知能的には人間に近い知能を持つが閉塞的な文化ゆえ知恵がだいぶ遅れており機械の操作などは非常に苦手、人の約4倍寿命が長く、驚異的な肉体性能・物理耐性がある。下手すると本気の一撃げんこつを食らっただけでも致死に至る可能性もあるだろう。


Leach姉貴がその地球連れ去り組の生え抜きだがとにかく強い印象だ(性格に難があるから関わりたくない)


現場監督がちらっと話していたが心を開いた相手にはかなり積極的に世間話している様子もみられるので警戒心が強いだけなのかもしれない...

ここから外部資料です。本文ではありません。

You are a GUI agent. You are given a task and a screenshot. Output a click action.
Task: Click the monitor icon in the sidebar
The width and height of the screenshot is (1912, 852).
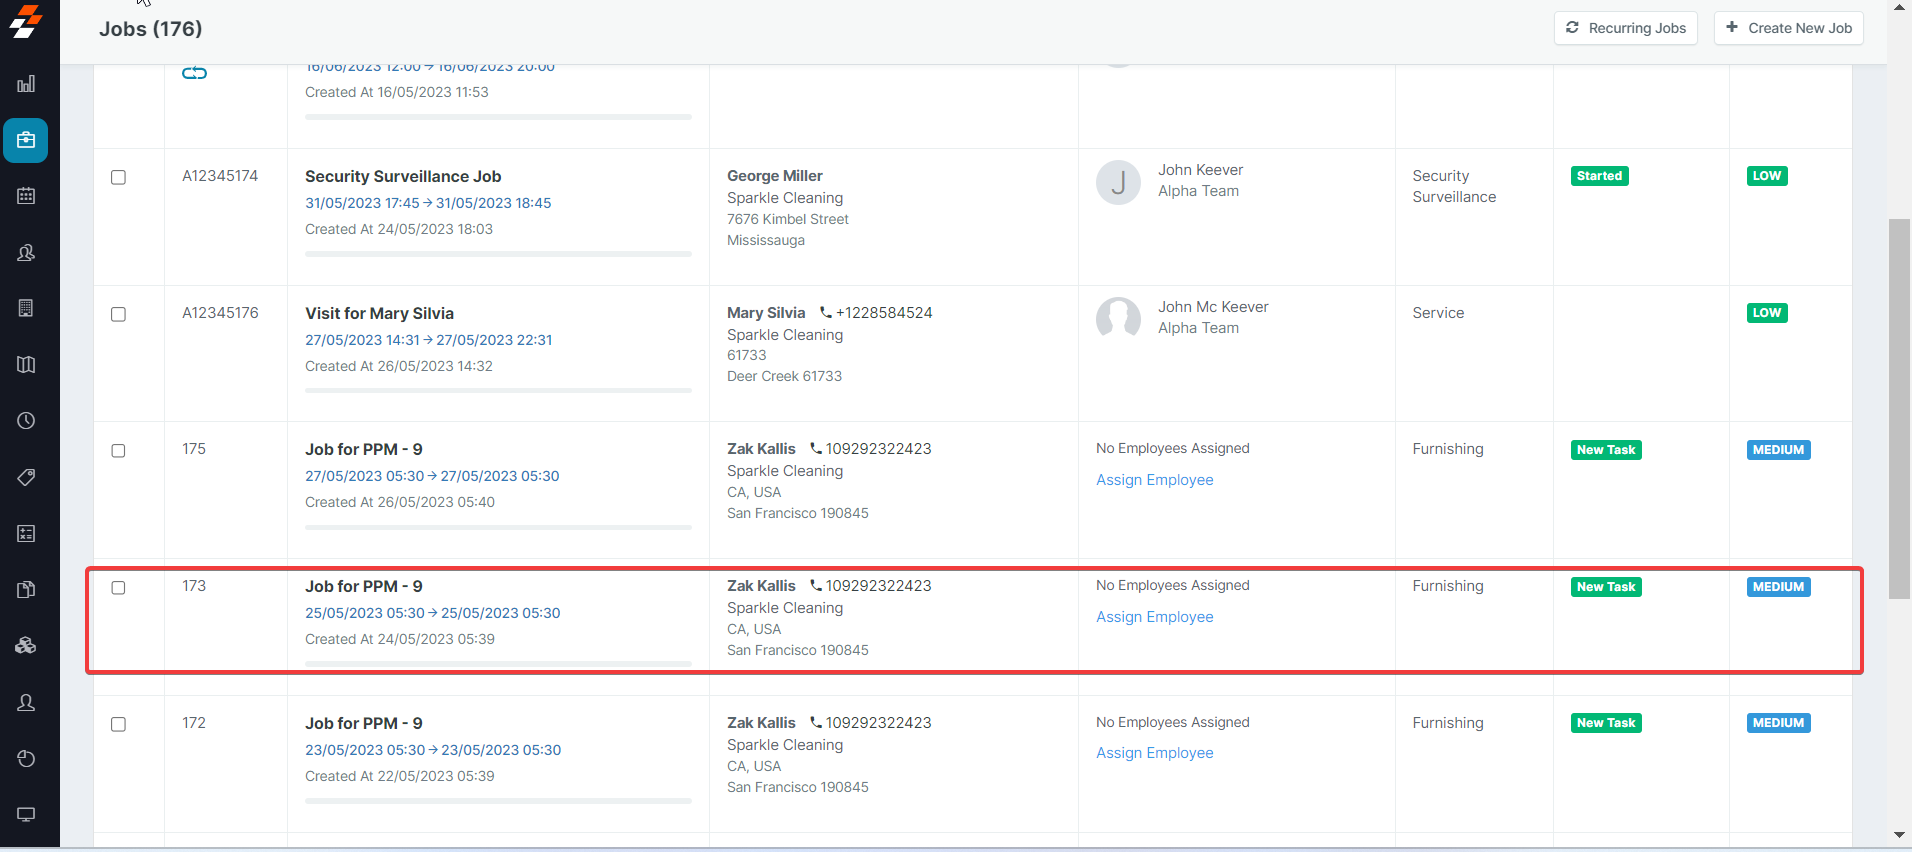click(26, 814)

ブロック製造機ことProseriaちゃんが遅い足を頑張って動かしながらブロックをゆっくりと運んでいる姿を見たら仕事をしないとなと思った。


午後は建築に没頭した。

部屋の装備が簡略化されたかつ和室での建築であったため早めに建築が仕上がった。

記:5503年第二節6日


昨日動きすぎたせいか節々がだいぶ痛む。

良く眠れなかった。

このままだと昼夜逆転してしまうがどうやっても動けない。


部屋で休むことにした。


午後、外がやたらうるさい、銃声も聞こえる

内乱か?と思い痛む体を動かして外に出る。

少し歩いたところ、コロニーの中央あたりか

痩せた女性が血を流して倒れている。

Sanfordが仕方なさげにボソッと言う。

強姦されて理性が壊れた狂人ね...こういうのがたまに来るのよね...

狂暴化した野蛮人のようだ、内乱じゃなくてよかった。


夜、食事を摂りに共同スペースに行くとエンテレケイアの新聖王のアイリーンがリラックスした様子でテレビを見ながらおつまみを食べていた。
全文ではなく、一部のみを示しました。